One Question: Should Portland Have OK’d Fluoridation Without a Vote of the People?

news3_onequestion_3846ILLUSTRATION: Amy Martin

The Portland City Council voted unanimously Sept. 12 to fluoridate Portland’s water by mid-2014. Foes, seeking to refer the question to voters, say the council acted without regard to public opinion. We ask the candidates for mayor: Did the council do the right thing?
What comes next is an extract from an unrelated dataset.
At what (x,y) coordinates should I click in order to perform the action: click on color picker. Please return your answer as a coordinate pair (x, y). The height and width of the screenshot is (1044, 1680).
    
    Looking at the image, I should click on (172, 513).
Rep. Jefferson Smith (D-East Portland):

No. “We should have done one of two things. One is have a citizen jury process—a group of people not limited to the most ardent proponents or opponents, that has the time to peel back the veneer on the science, get deeper than email subject headings, and look at data. Actually do taste tests, rely on credible information, and make a recommendation. If their recommendation had some air of consensus, then we could spare the expense of a public vote. If their reasoned recommendation were as cacophonous as the Twitter postings, then the city referring it to the voters would have been an appropriate step.”

Charlie Hales: 

Yes. “I think the scientific evidence is very clear and overwhelming. It’s always important to have a good, deliberative process and give people a fair hearing. Then if some folks disagree, they can go to the ballot with an initiative petition. And I guess that’s what some people are planning to do. I don’t think it should be referred by the council. And I don’t plan to sign the petition. But certainly people have a right to send that out for a vote. It’s controversial. There’s some folks that might send it to the ballot. But I support the decision the council’s made.”